The director-general of the Abu Dhabi Public Health Center, Dr. Rashid Obaid Al Suwaidi, admitted what doctors in the United Arab Emirates had long known in silence: there were no referral pathways. Physicians were able to diagnose obesity, give patients advice, and send them home with recommendations that many people couldn’t actually follow. Between clinical identification and ongoing support, there was no organized link. That bridge is currently being constructed, and the timing is crucial because obesity is a serious issue in the United Arab Emirates. It can shorten life expectancy by up to 15 years, and it exacerbates a number of other illnesses that are already taxing public health resources throughout the Gulf, including diabetes, hypertension, and heart disease.

Beyond government initiatives, Dubai’s weight-loss revolution is subtly changing healthcare. The class of injectable medications known as GLP-1 therapies, which includes Ozempic and related substances, is actually altering how people shop and eat in the United Arab Emirates. According to a Khaleej Times article, more people are shifting away from highly processed foods—not necessarily out of self-control, but rather because these drugs’ ability to suppress appetite makes it easier to make other decisions. Nutritionists and public health researchers are still working to fully comprehend this pharmacologically driven behavioral shift. Long-term sustainability is still a genuine and unanswered question.
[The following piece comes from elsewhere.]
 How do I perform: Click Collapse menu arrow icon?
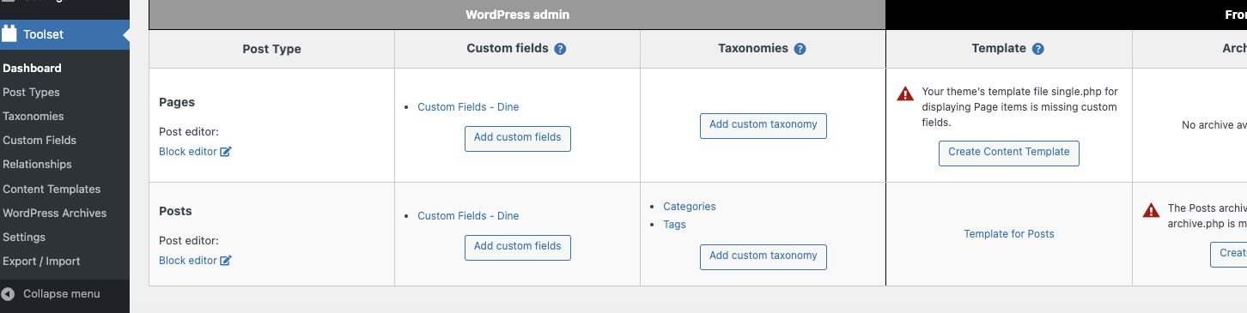click(x=8, y=294)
Walking through some of Dubai’s more recent wellness clinics, the ones with digital check-in systems and spotless white interiors close to JLT and Downtown, gives the impression that the market has already made its wager. AI-guided exercise regimens, gut health diagnostics, smart gyms—the GCC wellness economy is vast and expanding swiftly.
However, the clinical aspect is catching up in ways that seem more resilient. For example, bariatric surgery has been practiced in the area for many years, but the discourse surrounding it has changed significantly. For many years, doctors at hospitals such as Dubai London Hospital have positioned it not just as a weight-loss procedure but as the best known treatment for type 2 diabetes and hypertension, resulting in sustainable weight loss of 40 to 60 kg in a matter of months with long-lasting effects. Patients who may have previously written off surgery as a last resort are now responding favorably to that framing.
Beyond its current offerings, Abu Dhabi’s new show is worth watching. It conveys the UAE’s view of obesity as a chronic illness that requires the same organized medical care as diabetes or heart disease, rather than as a lifestyle flaw. Eli Lilly’s Tony Terzis called the reimbursement policy a “paradigm shift,” and it’s difficult to disagree. When a government begins funding obesity treatment, it is sending a message about responsibility and compassion that permeates society. How soon other emirates will follow is still unknown. However, the precedent has been established, and that is more significant than it may appear in a region that moves quickly when it chooses to move.